La récente interview de Christiane Taubira dans le journal Libération et la belle tribune dans le Monde de Harry Roselmack, l’ex-présentateur du JT de TF1, contre le retour de « la France raciste » sont plus que bienvenues, au moment où les discours et les actes racistes ne cessent d’augmenter.
Depuis son arrivée au gouvernement, Christiane Taubira a été violemment attaquée par la droite et l’extrême droite, mais ces dernières semaines, le racisme a franchi un nouveau seuil. Comparée d’abord à un singe par une candidate du FN, puis insultée par des enfants et leurs parents dans un rassemblement des anti-mariage pour tous, aux cris de « Guenon, mange ta banane ! », Taubira s’est étonnée du manque de réaction dans le pays. Cela a été la goutte d’eau de trop aussi pour Harry Roselmack qui s’est dit soudain « ramené à ma condition nègre ».Christiane Taubira nous avait déjà régalés avec sa réponse au « discours mortifère et meurtrier » du Front national. Cette fois, c’est Roselmack, bien moins timide que la plupart des hommes politiques de gauche, qui affirme clairement que « la xénophobie, le racisme constituent le ciment essentiel » du FN.

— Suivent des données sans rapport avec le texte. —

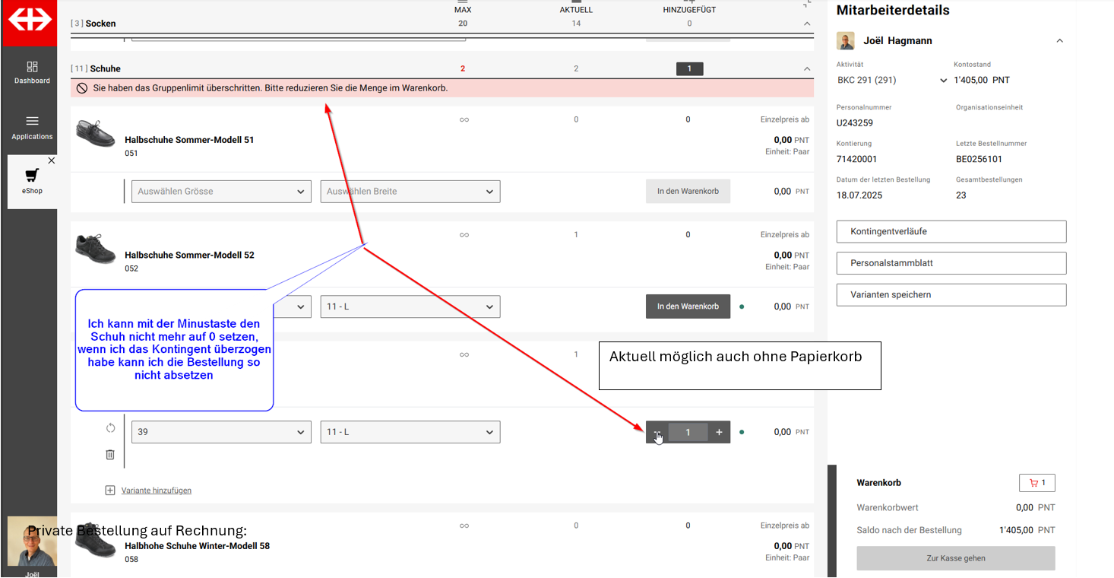Click the reset arrow icon above the trash
The width and height of the screenshot is (1114, 578).
(110, 428)
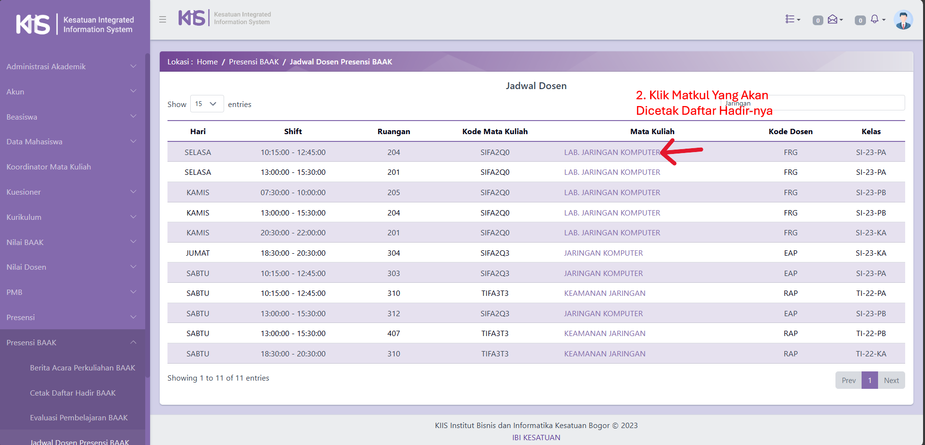Open the entries-per-page dropdown showing 15
Viewport: 925px width, 445px height.
pos(207,104)
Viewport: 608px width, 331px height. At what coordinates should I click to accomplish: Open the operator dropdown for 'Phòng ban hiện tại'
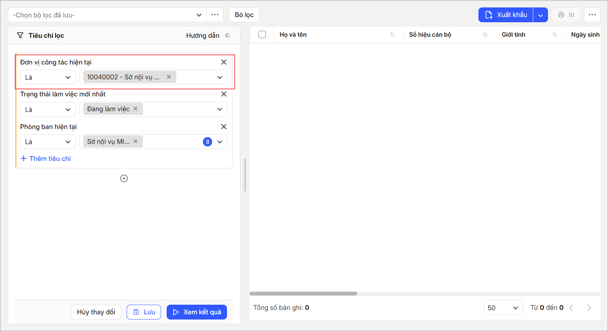(47, 142)
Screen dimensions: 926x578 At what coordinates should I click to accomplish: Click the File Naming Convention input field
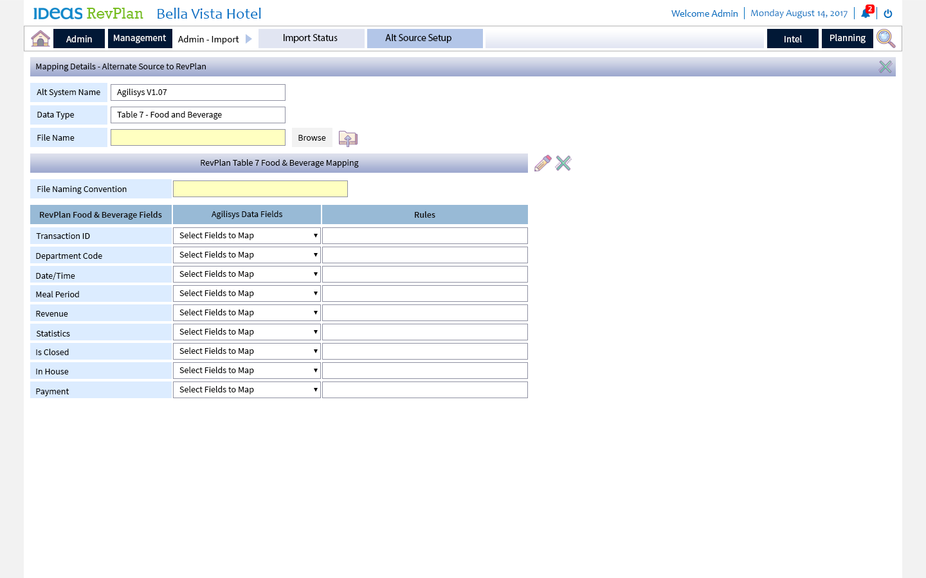260,189
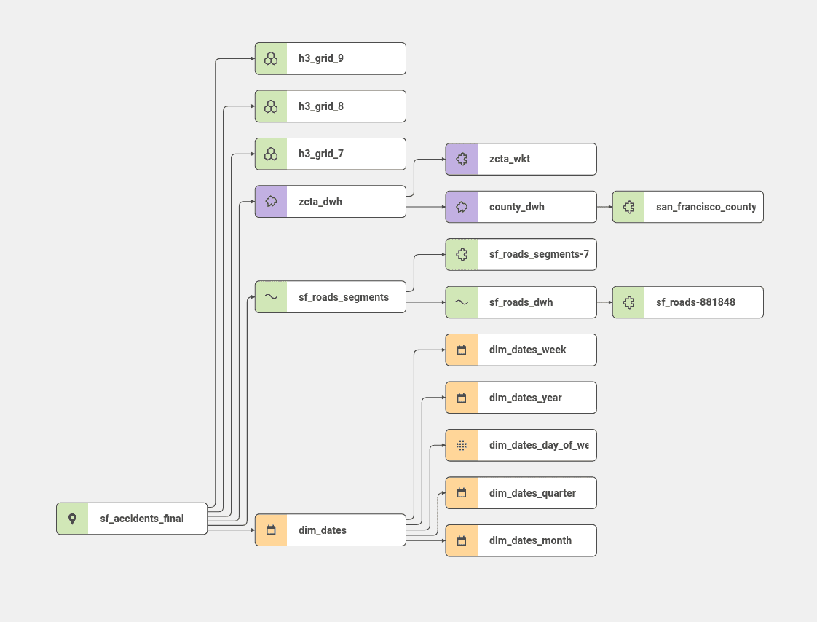Screen dimensions: 817x622
Task: Click the puzzle icon on zcta_wkt
Action: [461, 159]
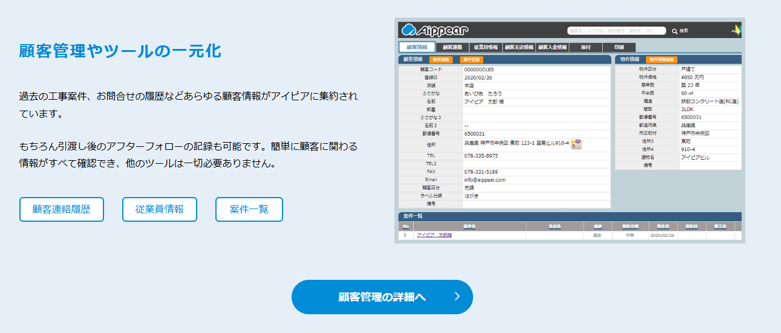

Qui alimente les préjugés ?Dans son interview, Taubira a bien raison de pointer les responsabilités, non seulement de l’extrême droite mais aussi de la droite : les discours de Sarkozy à Grenoble et à Dakar, Hortefeux et ses « blagues » racistes, l’identité nationale, Copé, Fillon et le FN… Cette course après les électeurs du FN a bien sûr largement contribué à donner confiance aux racistes qui se lâchent.Par contre, sur les responsabilités du gouvernement actuel, à part quelques critiques très diplomatiques de la politique d’immigration et envers les Roms, c’est silence radio. Pourtant les dégâts sont immenses : l’abandon du droit de vote pour les étrangers, la poursuite de la politique sarkoziste de l’immigration, la stigmatisation des musulmans, les déclarations racistes de Valls sur les Roms et enfin, plus fondamentalement, la gestion loyale du capitalisme en crise.Roselmack pointe la responsabilité de la crise « qui alimente la xénophobie ». Mais cette crise ne tombe pas du ciel, elle est une conséquence de la logique même du capitalisme. C’est pourquoi les appels de Taubira à la « cohésion sociale » et à la défense de « la République » sont au mieux une illusion, au pire une tromperie. La République réelle et concrète — et non pas les valeurs abstraites qu’elle invoque — est bien une république capitaliste qui jette des millions de personnes au chômage et enfonce des millions d’autres dans la précarité et la misère. C’est bien ce système qu’il faudra abattre pour en finir définitivement avec le racisme.
Avant d’y arriver, la lutte contre le racisme continue, non seulement parce qu’il est insupportable mais parce qu’il continue à miner la cohésion, non pas celle illusoire de la République, mais celle des exploités et des opprimés. C’est un poison qui divise et affaiblit dans les batailles contre les patrons licencieurs et le gouvernement à leur botte. Dans les mois à venir, il faut trouver le chemin de l’unité de tous les travailleurs : blancs, noirs, arabes… Ne rien laisser passer : aucune réflexion raciste, aucune « blague ». S’opposer à la diffusion des idées haineuses, redonner confiance aux antiracistes (et nous sommes encore nombreux !), avec comme première grande échéance les célébrations le mois prochain du trentième anniversaire de la grande marche pour l’égalité.